**EXERCISE:** Restate word for word only the lines running from the one with "You are a GUI" to the end of the data, both ends included. Omit any pictures.

[Collected data]
..............................

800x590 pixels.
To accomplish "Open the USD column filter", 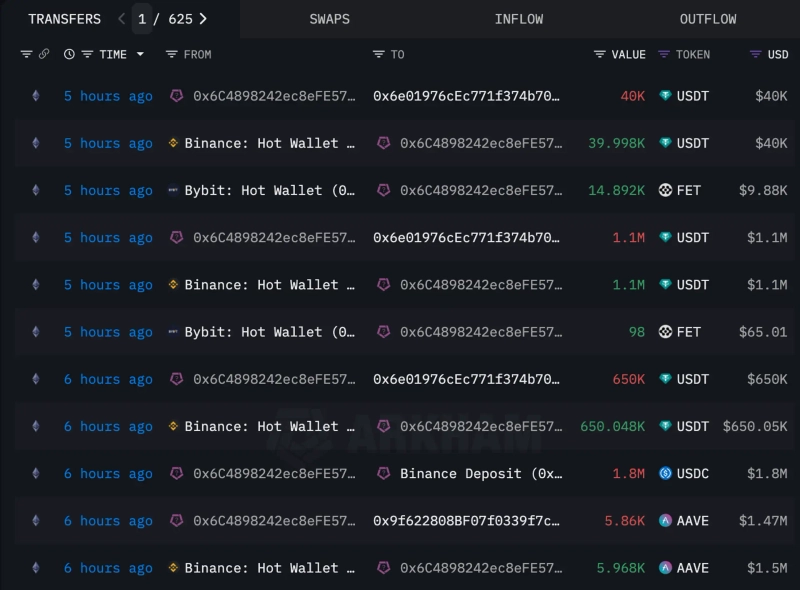I will pos(755,54).
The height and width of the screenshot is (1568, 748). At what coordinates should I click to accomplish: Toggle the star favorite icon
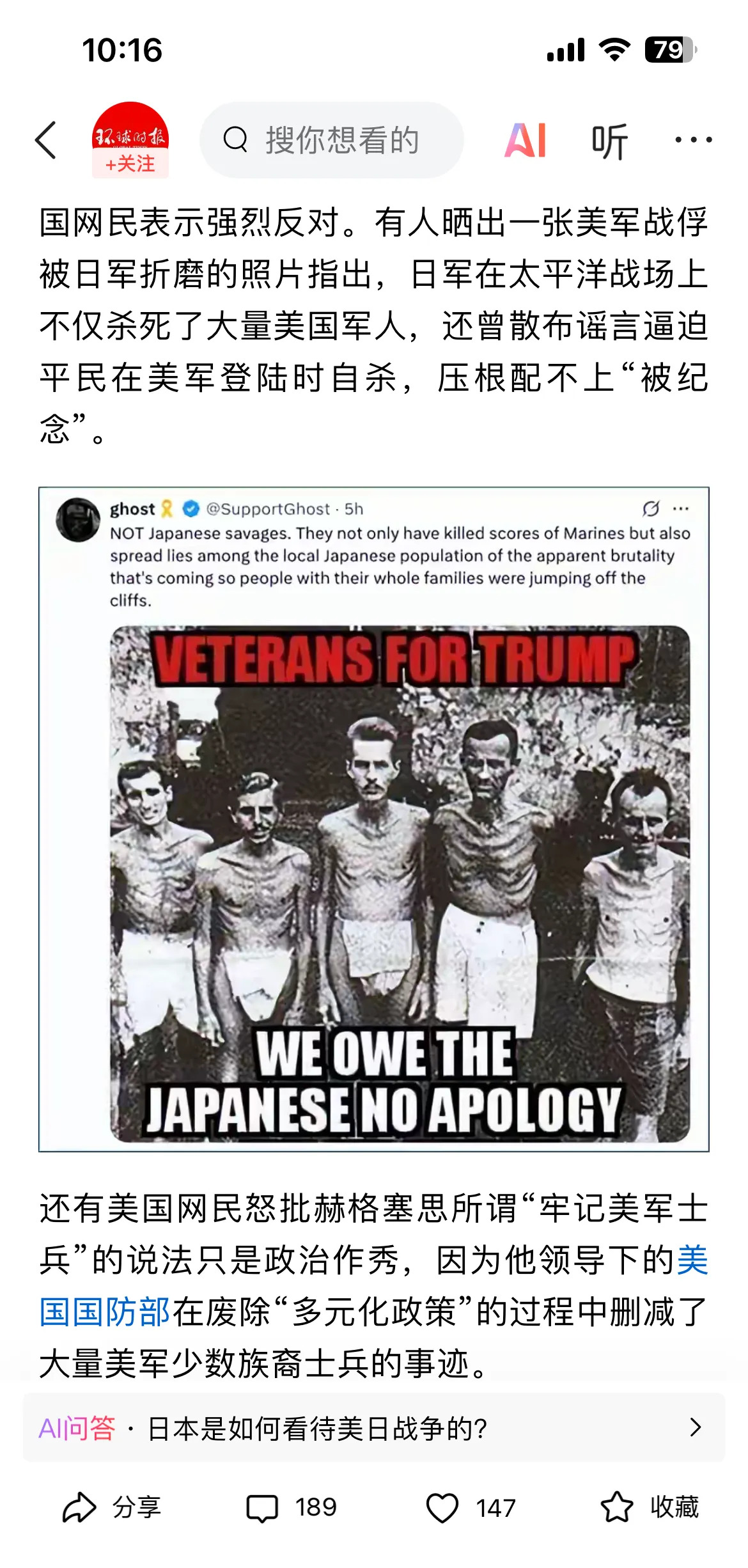(x=617, y=1507)
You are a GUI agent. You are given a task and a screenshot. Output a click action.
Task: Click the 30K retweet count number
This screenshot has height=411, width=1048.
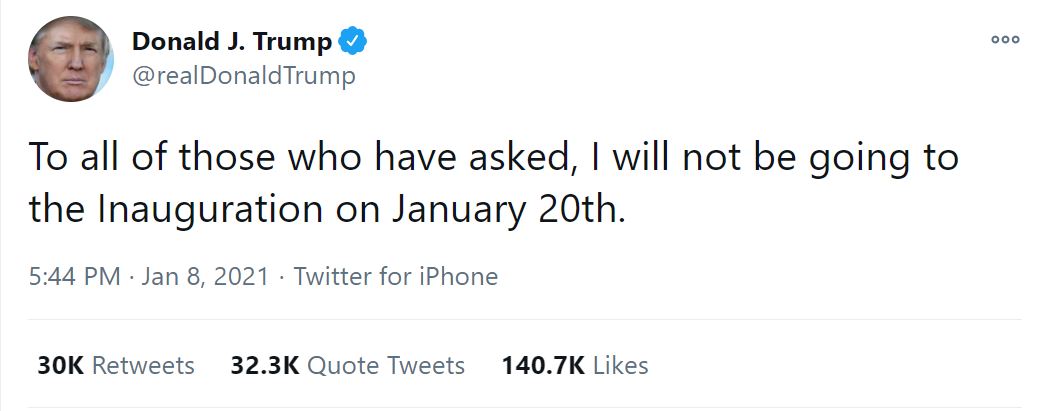pyautogui.click(x=60, y=366)
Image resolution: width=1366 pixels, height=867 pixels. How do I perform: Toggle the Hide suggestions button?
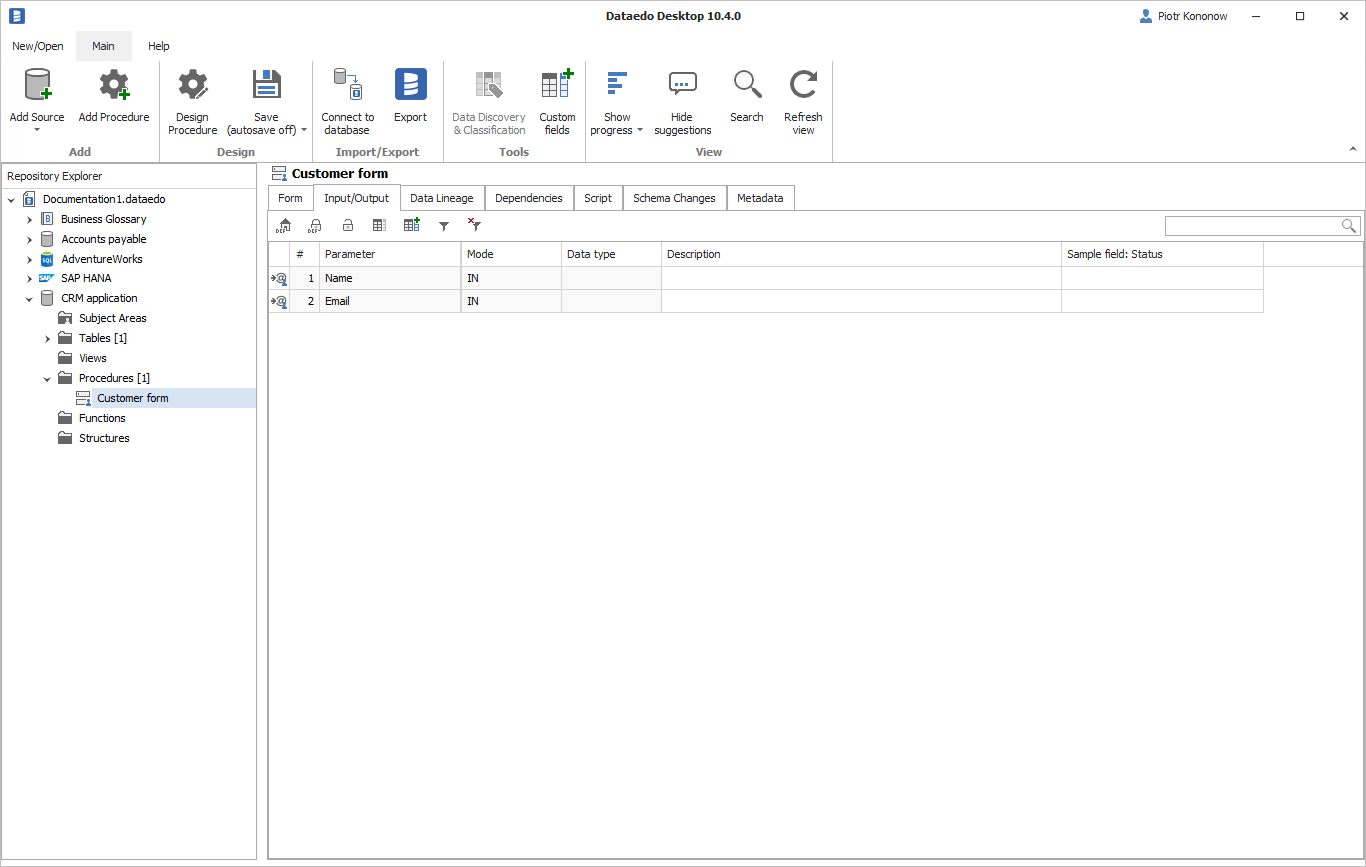click(x=682, y=86)
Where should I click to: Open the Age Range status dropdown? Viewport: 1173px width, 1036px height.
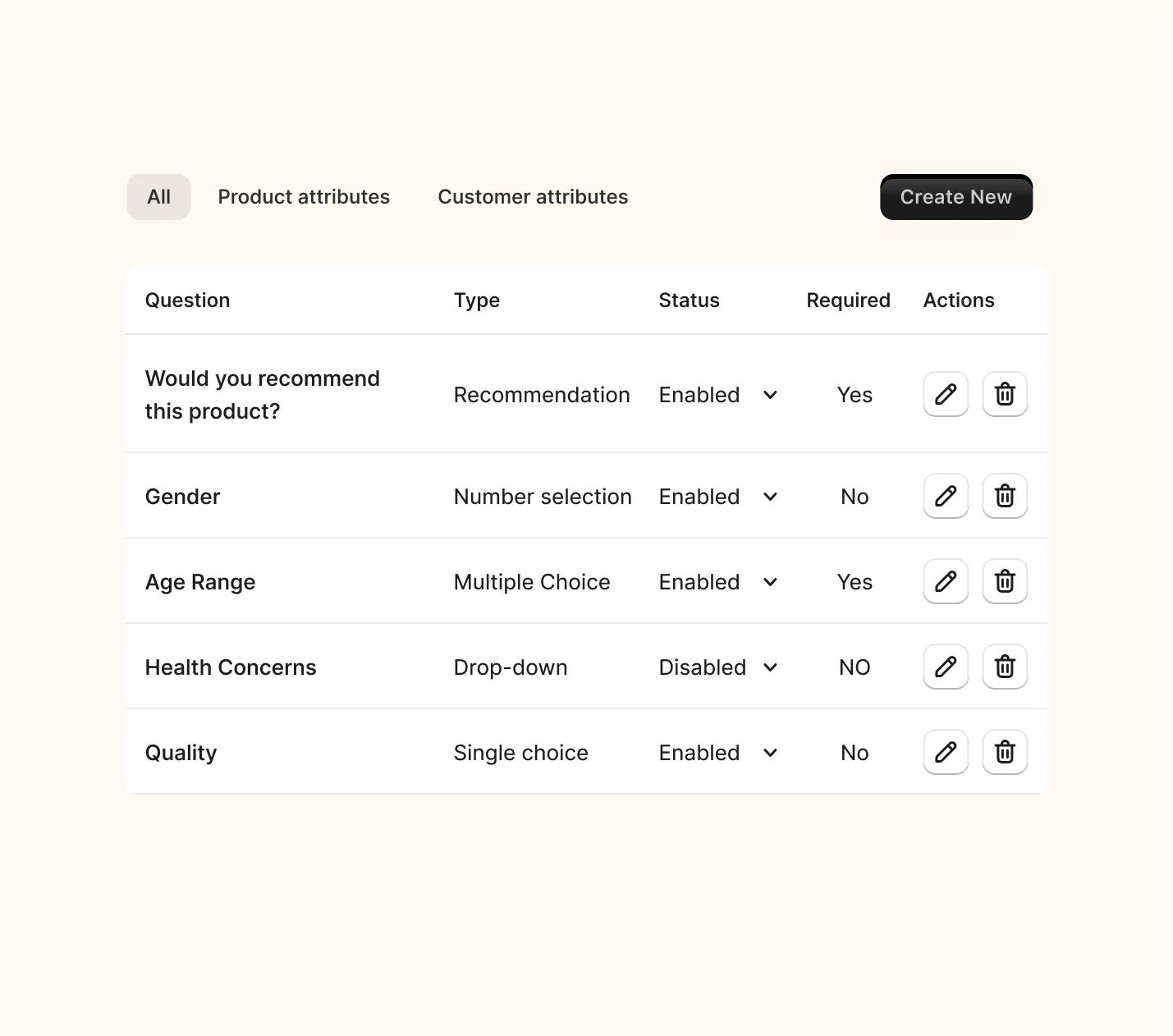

..............................

**EXERCISE OUTPUT:**
You are a GUI agent. You are given a task and a screenshot. Output a click action.
Task: Click the 30K retweet count number
This screenshot has height=411, width=1048.
pyautogui.click(x=60, y=366)
Image resolution: width=1366 pixels, height=867 pixels. How do I perform: Toggle the Hide suggestions button?
click(x=682, y=86)
Where should I click to: Open the Age Range status dropdown? Viewport: 1173px width, 1036px height.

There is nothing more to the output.